05 Eylül 2019 11:31

“Hakların var Mariam, asla vazgeçme”

Yönetmen hakarete uğramış ama vazgeçmemiş bir kadın olarak Mariam'ın "Wonder Woman" dan pek bir eksiği olmadığını söylemeye çalışır.

Paylaş

Zehra ÖZÖCAL

İstanbul

Kadın yönetmen Kaouther Ben Hania, kadına karşı şiddetin ufak detaylar gibi görünen yanlarını bile es geçmeden ortaya koyduğu “Beauty and the Dogs” filmiyle izleyiciyi derinden sarsan bir hikâyeyi işliyor. Mariam adlı ana karakterin bir tuvalet aynası karşısında kendine bakışı ile başlayan film, izleyicinin film boyunca duracağı konumu da tayin etmiş olur. Ayna karşısında yırtılan elbisesini arkadaşından ödünç aldığı “geceliğe benzer” elbise ile değiştirirken biz izleyiciler de yönetmenin birazdan anlatacağı hikâyenin tam karşısına geçer, Mariam’ın gözetleyenleri olarak yaşadığı şiddetin şahitleri oluruz. Böylelikle yönetmen Hania, filmin başından, gerçek hayatta da izleyici ve gözetleyici olan konumumuzu yüzümüze çarpar. 9 bölümde anlattığı bu hikâyede kullandığı ve devamlı hareket halinde olan kamerasıyla kurduğu güçlü kurgu bize Mariam’ın yaşadığı şiddeti, çaresizliği ve öfkesini hissettirmede fazlasıyla başarılıdır. Devamında, bir kız öğrenci yurdunda kaldığını ve üniversitenin düzenlediği bir partide olduğunu anladığımız Mariam aynı zamanda bu partinin organizatörüdür de. Tam kız arkadaşlarıyla fotoğraf çekildiği sırada Mariam’ın telefonu çalar ve duyduğu korku gözler önündedir. Arayan kişi babasıdır ve elbette bu partide olduğundan haberi yoktur.  Çoğu genç kadının aileden gelen aramalar karşısında yaşadığı bu panik ve korkuya filminde yer veren Hania bunun gibi küçük sayılabilecek birçok baskı ögesine de yer vererek şiddetin tüm boyutlarını tartışmış ve yaptığı bu bütünsel okuma ile kadın yaşamına dair gerçekçi kesitler sunmuş. Bu sahneden sonra partide tanıştığı Youssef karakteri ile partiden ayrılıp sahilde yürüyüşe çıkan Mariam burada 3 polis tarafından tecavüze uğrar ve filmin 2. kısmına geçilir.

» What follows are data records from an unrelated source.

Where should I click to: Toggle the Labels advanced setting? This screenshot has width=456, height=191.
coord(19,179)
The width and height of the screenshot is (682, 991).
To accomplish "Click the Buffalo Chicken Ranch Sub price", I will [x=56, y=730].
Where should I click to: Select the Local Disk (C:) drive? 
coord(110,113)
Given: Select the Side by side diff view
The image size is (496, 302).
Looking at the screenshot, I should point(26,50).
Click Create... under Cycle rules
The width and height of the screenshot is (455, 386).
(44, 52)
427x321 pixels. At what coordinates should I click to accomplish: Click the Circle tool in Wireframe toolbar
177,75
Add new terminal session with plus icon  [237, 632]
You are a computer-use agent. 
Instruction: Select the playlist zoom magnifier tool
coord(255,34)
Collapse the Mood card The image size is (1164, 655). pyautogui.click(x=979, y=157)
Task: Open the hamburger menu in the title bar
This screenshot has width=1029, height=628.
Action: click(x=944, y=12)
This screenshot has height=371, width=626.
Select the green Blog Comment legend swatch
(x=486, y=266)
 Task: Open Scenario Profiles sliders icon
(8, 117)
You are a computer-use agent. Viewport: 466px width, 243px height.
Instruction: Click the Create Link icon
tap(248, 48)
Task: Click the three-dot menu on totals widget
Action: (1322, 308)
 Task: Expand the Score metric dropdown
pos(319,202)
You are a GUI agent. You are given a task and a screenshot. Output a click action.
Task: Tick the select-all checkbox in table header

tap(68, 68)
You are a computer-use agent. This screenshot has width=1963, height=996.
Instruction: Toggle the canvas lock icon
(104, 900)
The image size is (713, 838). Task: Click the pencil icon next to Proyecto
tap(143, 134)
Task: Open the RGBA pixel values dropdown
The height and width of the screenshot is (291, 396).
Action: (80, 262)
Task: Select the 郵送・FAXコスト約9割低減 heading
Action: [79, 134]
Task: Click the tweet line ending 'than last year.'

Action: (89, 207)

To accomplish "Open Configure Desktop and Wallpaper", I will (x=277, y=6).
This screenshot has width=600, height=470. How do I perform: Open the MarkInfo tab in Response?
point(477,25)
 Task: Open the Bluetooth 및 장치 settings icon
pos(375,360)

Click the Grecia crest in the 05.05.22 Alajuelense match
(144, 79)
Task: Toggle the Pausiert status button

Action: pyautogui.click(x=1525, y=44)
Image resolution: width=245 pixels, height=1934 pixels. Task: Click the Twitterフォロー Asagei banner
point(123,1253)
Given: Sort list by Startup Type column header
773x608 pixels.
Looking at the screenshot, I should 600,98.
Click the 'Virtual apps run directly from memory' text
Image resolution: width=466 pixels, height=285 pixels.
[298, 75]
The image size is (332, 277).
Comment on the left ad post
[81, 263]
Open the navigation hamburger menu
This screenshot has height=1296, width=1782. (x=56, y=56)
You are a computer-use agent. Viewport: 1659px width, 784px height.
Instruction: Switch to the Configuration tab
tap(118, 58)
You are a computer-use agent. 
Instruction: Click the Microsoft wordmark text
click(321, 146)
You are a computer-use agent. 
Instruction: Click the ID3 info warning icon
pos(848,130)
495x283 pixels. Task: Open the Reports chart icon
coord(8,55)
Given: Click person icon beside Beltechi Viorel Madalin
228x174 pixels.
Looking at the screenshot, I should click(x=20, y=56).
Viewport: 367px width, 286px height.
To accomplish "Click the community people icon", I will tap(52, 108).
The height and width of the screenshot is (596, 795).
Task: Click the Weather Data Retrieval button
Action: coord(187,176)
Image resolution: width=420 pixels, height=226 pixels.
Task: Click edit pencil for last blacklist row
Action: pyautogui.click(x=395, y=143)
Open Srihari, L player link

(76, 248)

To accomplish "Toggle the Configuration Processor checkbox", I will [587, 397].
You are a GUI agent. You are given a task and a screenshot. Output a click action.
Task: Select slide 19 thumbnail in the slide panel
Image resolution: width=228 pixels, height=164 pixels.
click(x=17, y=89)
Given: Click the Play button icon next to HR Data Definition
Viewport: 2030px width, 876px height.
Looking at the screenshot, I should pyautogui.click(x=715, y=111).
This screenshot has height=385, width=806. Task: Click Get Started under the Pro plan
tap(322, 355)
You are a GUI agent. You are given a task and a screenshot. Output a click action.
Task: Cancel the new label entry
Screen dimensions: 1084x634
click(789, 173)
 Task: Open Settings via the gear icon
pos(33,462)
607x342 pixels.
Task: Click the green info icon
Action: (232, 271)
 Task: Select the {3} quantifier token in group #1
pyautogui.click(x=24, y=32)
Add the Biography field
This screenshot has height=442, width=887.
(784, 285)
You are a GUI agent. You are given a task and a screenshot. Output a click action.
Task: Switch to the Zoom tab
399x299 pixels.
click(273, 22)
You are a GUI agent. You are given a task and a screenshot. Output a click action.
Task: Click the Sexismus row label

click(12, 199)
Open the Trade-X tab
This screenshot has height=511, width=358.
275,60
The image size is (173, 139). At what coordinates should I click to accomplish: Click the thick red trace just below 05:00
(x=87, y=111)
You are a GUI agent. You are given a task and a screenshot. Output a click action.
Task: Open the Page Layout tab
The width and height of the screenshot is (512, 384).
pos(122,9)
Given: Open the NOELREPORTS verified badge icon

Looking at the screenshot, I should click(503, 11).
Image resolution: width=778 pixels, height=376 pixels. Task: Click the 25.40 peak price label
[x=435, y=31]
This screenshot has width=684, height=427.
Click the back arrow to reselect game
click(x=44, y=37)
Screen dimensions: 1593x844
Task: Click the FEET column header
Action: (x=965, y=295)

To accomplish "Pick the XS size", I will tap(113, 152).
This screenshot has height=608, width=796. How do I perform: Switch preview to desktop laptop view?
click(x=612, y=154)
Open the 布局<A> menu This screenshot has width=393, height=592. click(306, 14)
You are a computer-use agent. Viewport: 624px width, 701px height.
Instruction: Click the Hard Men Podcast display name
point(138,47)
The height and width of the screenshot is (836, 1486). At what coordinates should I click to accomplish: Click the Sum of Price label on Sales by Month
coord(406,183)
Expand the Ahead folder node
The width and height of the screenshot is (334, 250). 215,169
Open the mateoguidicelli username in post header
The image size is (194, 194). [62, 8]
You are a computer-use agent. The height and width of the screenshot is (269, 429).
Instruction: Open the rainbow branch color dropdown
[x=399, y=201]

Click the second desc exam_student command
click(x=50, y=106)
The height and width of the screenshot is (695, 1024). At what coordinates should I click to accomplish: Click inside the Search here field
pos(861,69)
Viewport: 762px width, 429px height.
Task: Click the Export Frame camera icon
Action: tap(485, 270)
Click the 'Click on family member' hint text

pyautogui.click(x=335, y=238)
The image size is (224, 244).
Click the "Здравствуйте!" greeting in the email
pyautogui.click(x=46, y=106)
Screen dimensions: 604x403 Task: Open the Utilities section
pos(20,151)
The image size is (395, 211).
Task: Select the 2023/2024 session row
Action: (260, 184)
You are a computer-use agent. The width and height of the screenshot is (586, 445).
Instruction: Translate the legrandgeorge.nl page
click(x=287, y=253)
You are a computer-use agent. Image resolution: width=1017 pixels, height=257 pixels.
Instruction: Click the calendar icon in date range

DEVLETİN KURUMLARI BİR, MARİAM TEK

Burada Youssef karakteri üzerinden verilen ülkenin değişen ve gelişen politik dinamiklerini karşılayan devrimci ve ülkedeki gerici unsurların karşısında demokrasiyi savunan bir tiplemedir. Mariam’ı polise gitmesi için teşvik eder ve hikâye boyunca yanından ayrılmaz. Karakolda Mariam’i ciddiye almayan ve tecavüz suçu 3 polise ait olduğundan olayın kapanması için uğraşan bir polis memuru ile giriştiği tartışmadan daha önce Youssef karakterinin oturma eylemlerine katılmış bir gösterici olduğunu ve polisi dayak yemekten kurtardığını öğreniriz. Sürekli tekrarlanan repliklerden biri de ona aittir. “Hakların var Mariam, asla vazgeçme.” “Kanunlar var, biz devrimi boşuna yapmadık.” Hastanesinden karakoluna ülkenin bütün devlet yapıları Mariam’ın suç duyurusunda bulunmaması için çaba sarf eder. Ancak işin ilginç yanı bu çabanın örgütlü gibi gözükmese de ortak bir akıl ve düşünce sistemi etrafında kümelenmiş, birbirlerinden bağımsız gibi gözüken bütün kitlelerin suçluları korumak konusundaki tutarlı mücadelesidir. Devletin öncelikli unsurlarından olan kurumların şiddet karşısında verdikleri bu tepkiler elbette devlet karakterinden ve politikadan bağımsız olarak düşünülemez. Bu yapının bir uzvu olan kurumlar bireylerin haklarını korumaktan farklı olarak yalnızca kendi sürekliliğini sağlamaya çalışan bir organ olarak resmedilmiş. Bunun altında kalan halk açısından ise vaziyet farklı değildir, Mariam’a dua ederler ve sistemle olan bütün politik bağından uzakta iyi ya da kötü bireysel tutumlar sergilerler. Zira filmde hastane memuru karakteriyle Mariam’ın kayıp olan kimliği üzerinden farklı bir tartışma açılır. Kimliksiz olmak ve kadın olmak çaresizlik ve zarar verilmişlikle özdeşleştirilir. Birinin tecavüze uğramasının eğer kimliği yoksa hiçbir şey ifade etmemesi toplumsal bir düşünüş olarak filmde karşımıza çıkar.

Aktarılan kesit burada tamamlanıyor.